A ideia de criar uma rádio surgiu, entre outras coisas, pela necessidade de falar e debater em público todas as questões que são importantes para o Morro Santa Marta. A meta era proteger e fortalecer a cultura local frente a mudanças drásticas no bairro, sobretudo a instalação de uma Unidade de Polícia Pacificadora (UPP) . A rádio começou a recolher informações e entrar em contato com pessoas que tiveram experiência em fazer mídia. Os equipamentos necessários para começar foram conseguidos por meio de doações. Em setembro de 2010, a Rádio Santa Marta entrou no ar pela primeira vez. Durante oito meses transmitia das seis horas da manhã até a meia-noite. Aproximadamente 20 locutores e locutoras estavam envolvidos em mais de 20 programas diferentes. Qualquer pessoa podia participar, sob a única condição de participar nas reuniões da rádio regularmente. A emissora trabalhava em estreita colaboração com os movimentos sociais e organizações dentro e fora da favela para organizar projetos conjuntamente. No dia 3 de maio de 2011, Dia Mundial da Liberdade de Imprensa, a Anatel, com a ajuda da Polícia Federal, apreendeu o transmissor da rádio. O confisco foi justificado pelo fato de que a rádio não contava com uma outorga oficial. Durante algum tempo, a Rádio Santa Marta ainda transmitiu através da internet, no entanto, as/os participantes numa reunião decidiram não continuar a programação, porque a ideia original sempre tinha sido transmitir por FM.

Hoje, as pessoas que moram no Santa Marta sentem falta do seu meio de comunicação: “O rádio foi, em contraste com os meios de comunicação comerciais, atento às necessidades dos moradores e sobre o que acontecia na favela”. A programação incluiu não só uma grande variedade de diferentes estilos de música e programas sobre a história do Rio de Janeiro e as suas favelas como também discussões sobre questões sociais e problemas atuais no Santa Marta, como a crescente urbanização e o deslocamento de moradores da favela. Na rádio falava-se muito do direito à moradia e as dificuldades associadas à chegada da UPP. A participação foi grande, a rádio foi considerada um bem coletivo que permitiu realizar o próprio direito à liberdade de expressão. A emissora permitia que o povo pudesse decidir sobre o conteúdo e a forma dos relatos radiofônicos: “Foi uma forma de falar e discutir publicamente o que realmente acontece aqui.
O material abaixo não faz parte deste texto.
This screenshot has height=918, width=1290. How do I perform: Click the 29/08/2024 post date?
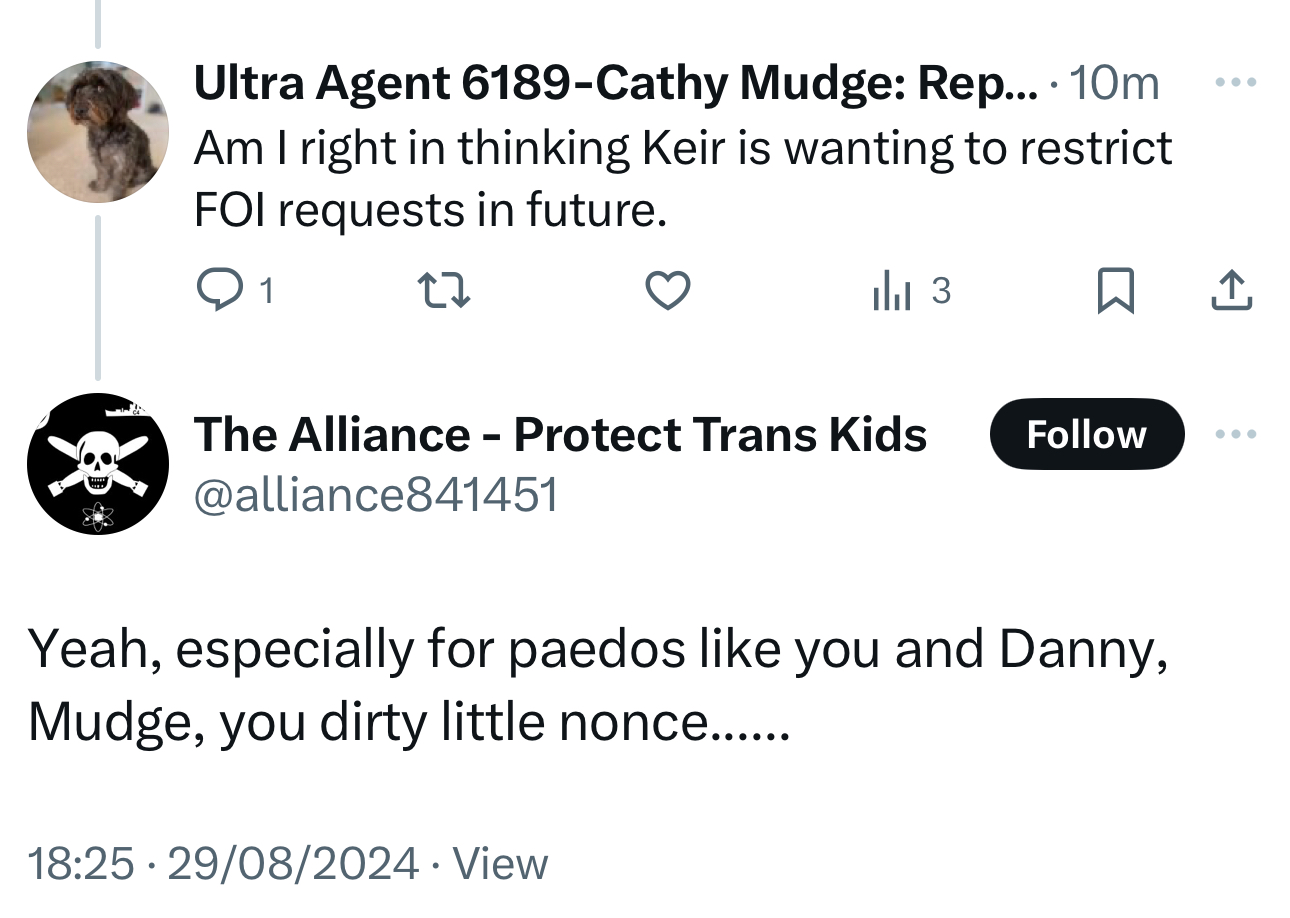[293, 863]
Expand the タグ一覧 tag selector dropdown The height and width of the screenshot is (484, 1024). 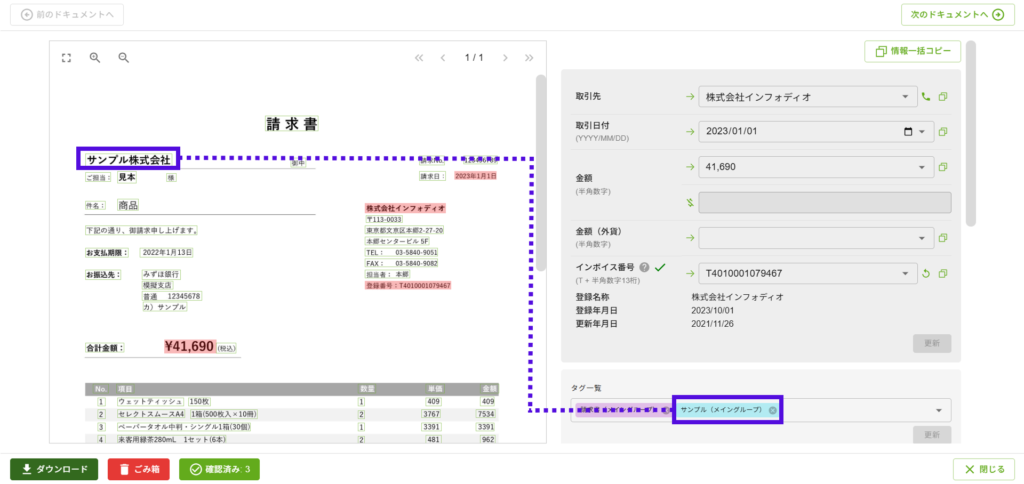tap(938, 410)
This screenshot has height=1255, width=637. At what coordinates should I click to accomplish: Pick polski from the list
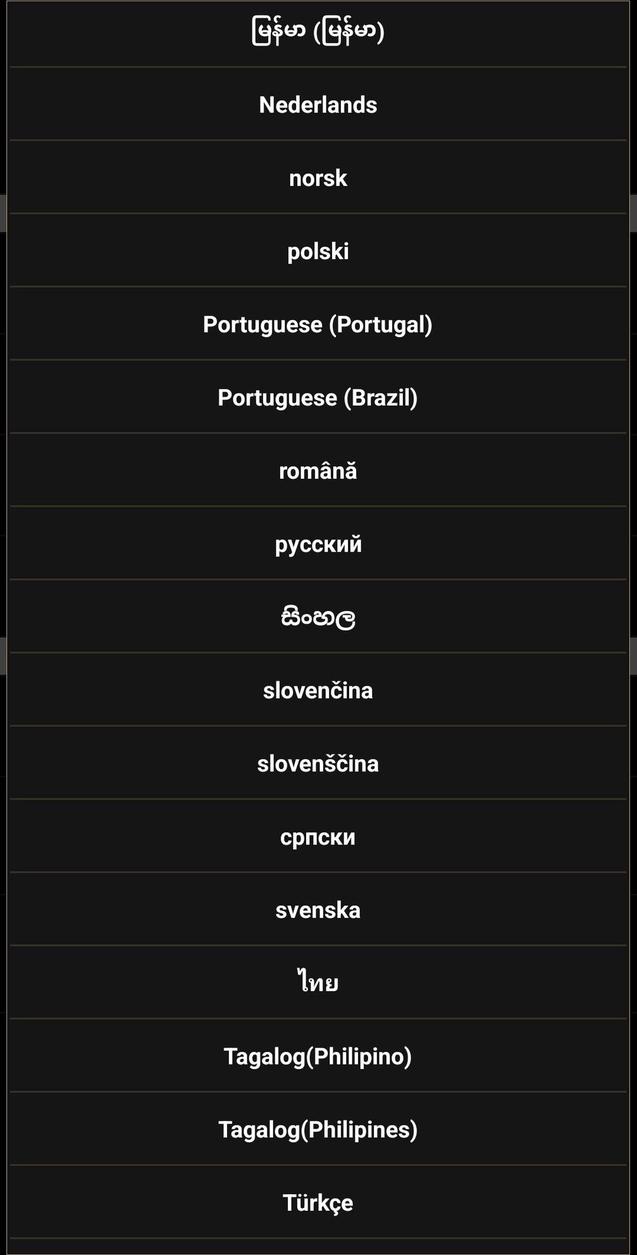[x=318, y=250]
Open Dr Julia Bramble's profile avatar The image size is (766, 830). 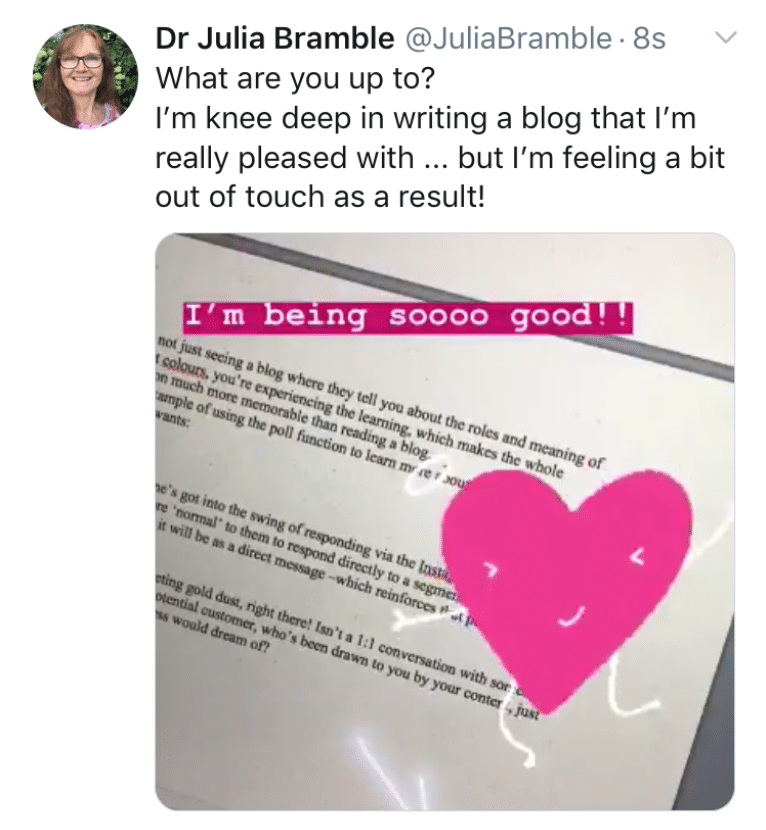85,76
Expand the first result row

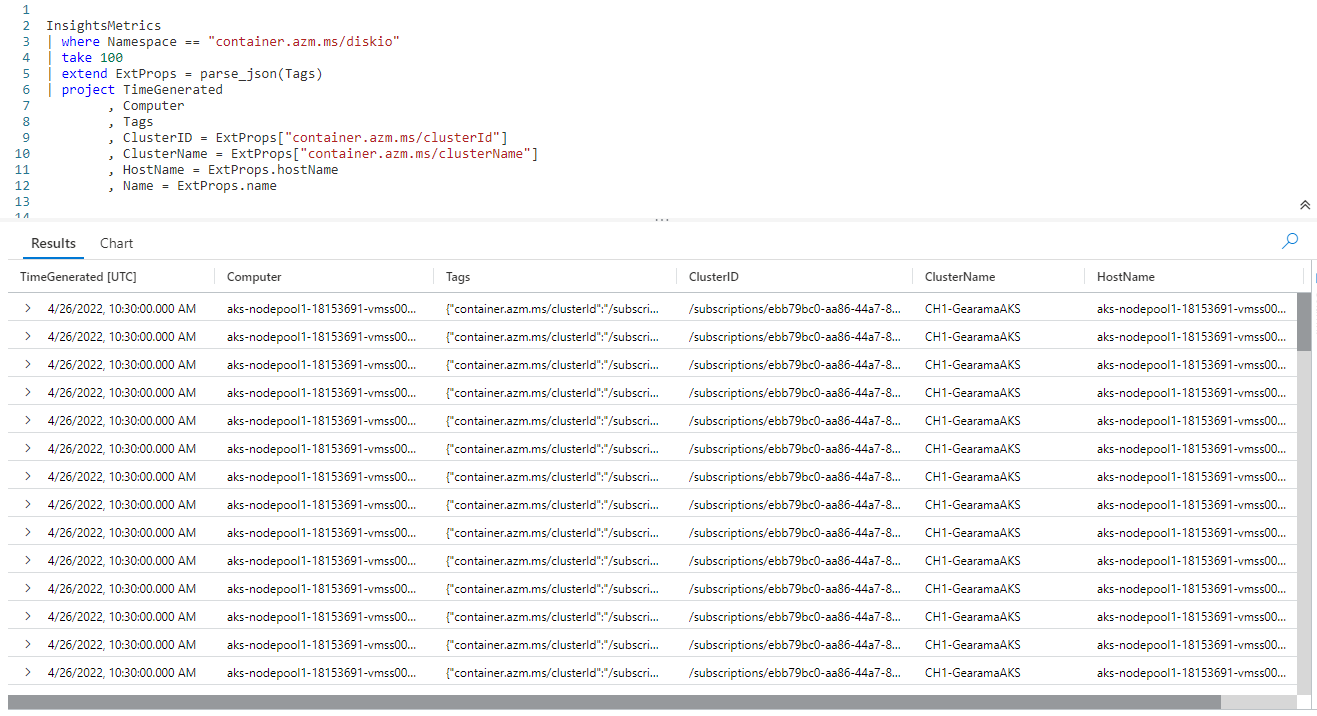(26, 308)
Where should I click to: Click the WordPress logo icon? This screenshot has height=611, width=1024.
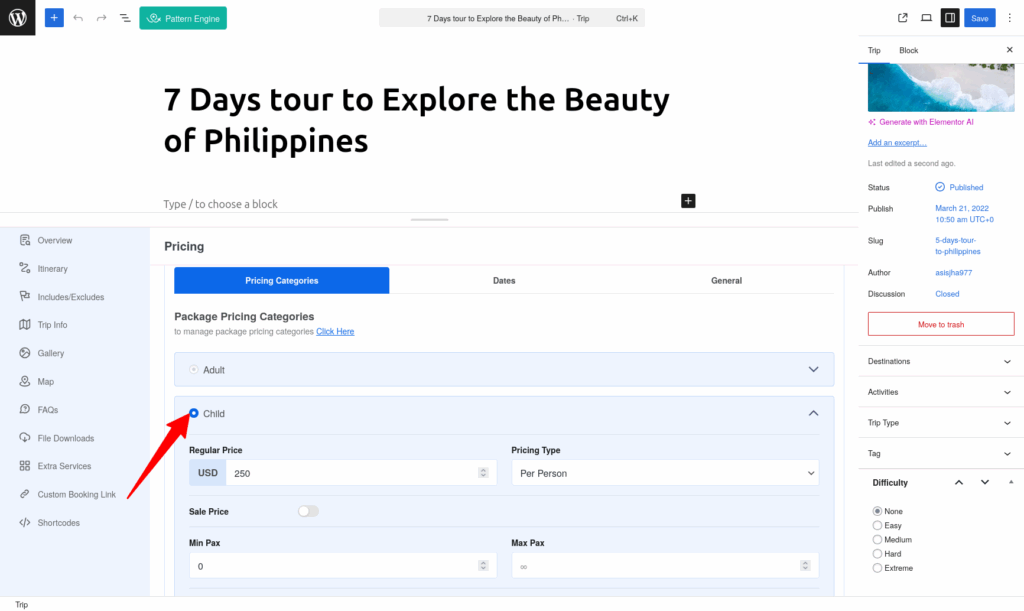pyautogui.click(x=18, y=18)
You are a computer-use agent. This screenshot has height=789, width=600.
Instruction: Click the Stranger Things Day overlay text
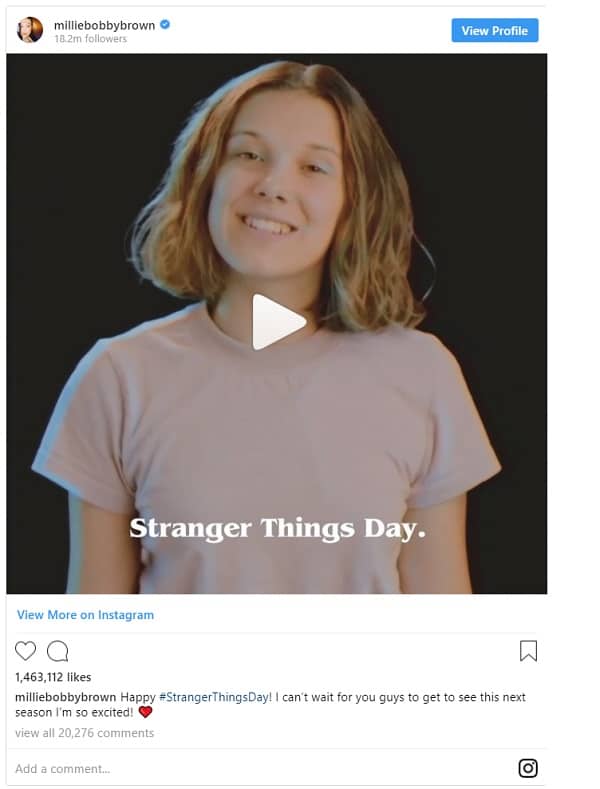277,529
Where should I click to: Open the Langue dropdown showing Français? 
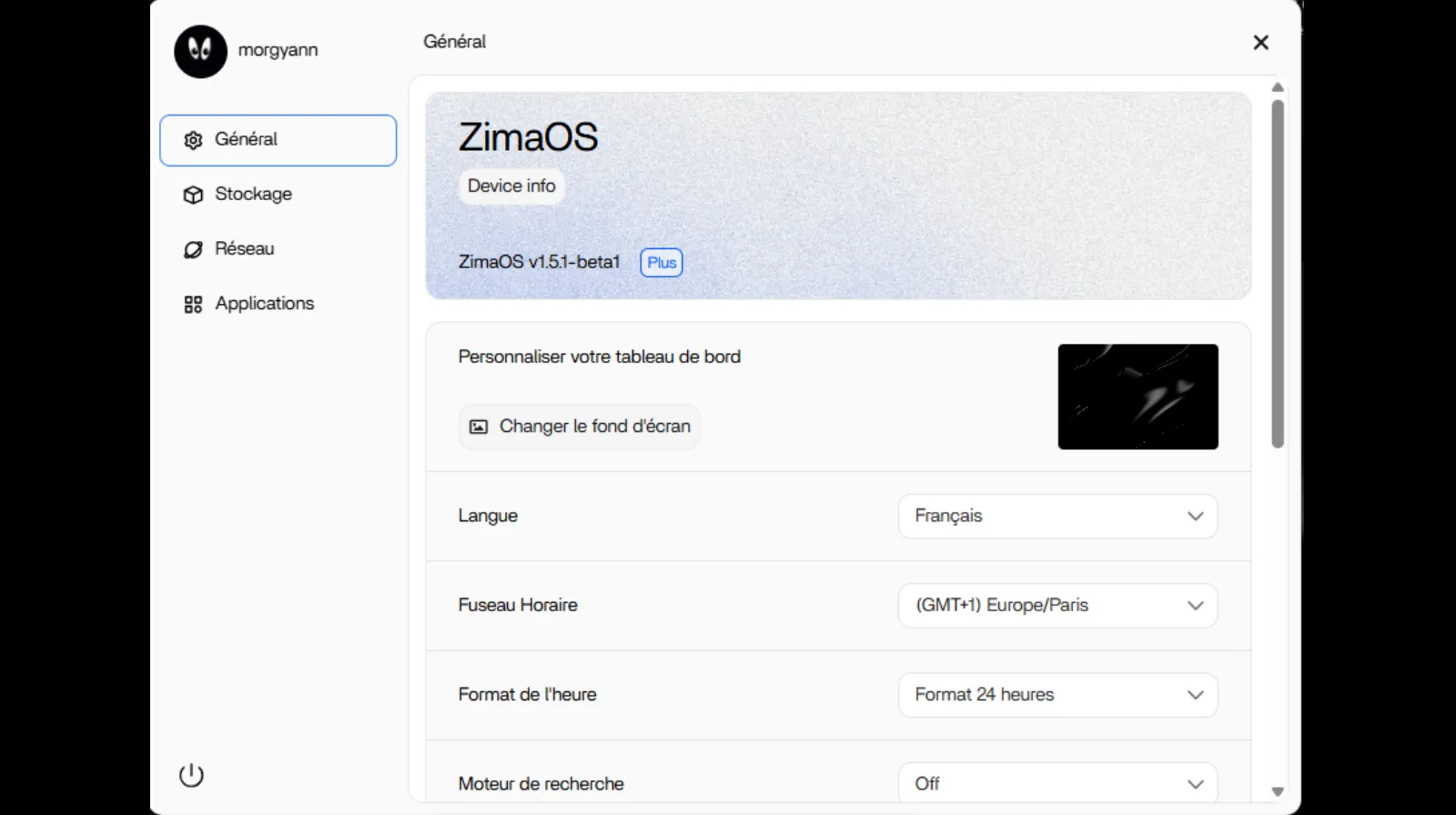coord(1057,516)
A rádio não era como os meios de comunicação comerciais, constantemente expostos à influência do governo e empresas privadas que sempre controlam o que dizemos em público. Na rádio a gente foi capaz de falar sobre a realidade do Santa Marta. Foi um projeto colaborativo que reuniu muitas pessoas e instituições sociais”. Transmitir somente na internet, como foi a tentativa depois do fechamento não é considerado suficiente: “Nem todas as pessoas conseguem ouvir rádio na internet, porque não têm acesso ou não encontram o que procuram. Mas a rádio que transmitia em FM, poderia ser ouvido tanto em casa como em lojas, bares e outros locais públicos.”

*Amarc Brasil é o capítulo brasileiro da Associação Mundial de Rádios Comunitárias (http://amarc.org). Assim como a Amarc Internacional, a Amarc Brasil tem como missão promover a democracia na comunicação, especialmente no rádio, para favorecer a liberdade de expressão e contribuir para o desenvolvimento igualitário e sustentável das sociedades. Hoje está composta por mais de 50 associadas entre rádios comunitárias e educativas, centros de produção, associações e ativistas, reunidas pela defesa e exercício do direito à comunicação, com foco na radiodifusão comunitária. São eles e elas que fazem a gestão da rede com o objetivo de incidir em processos de democratização.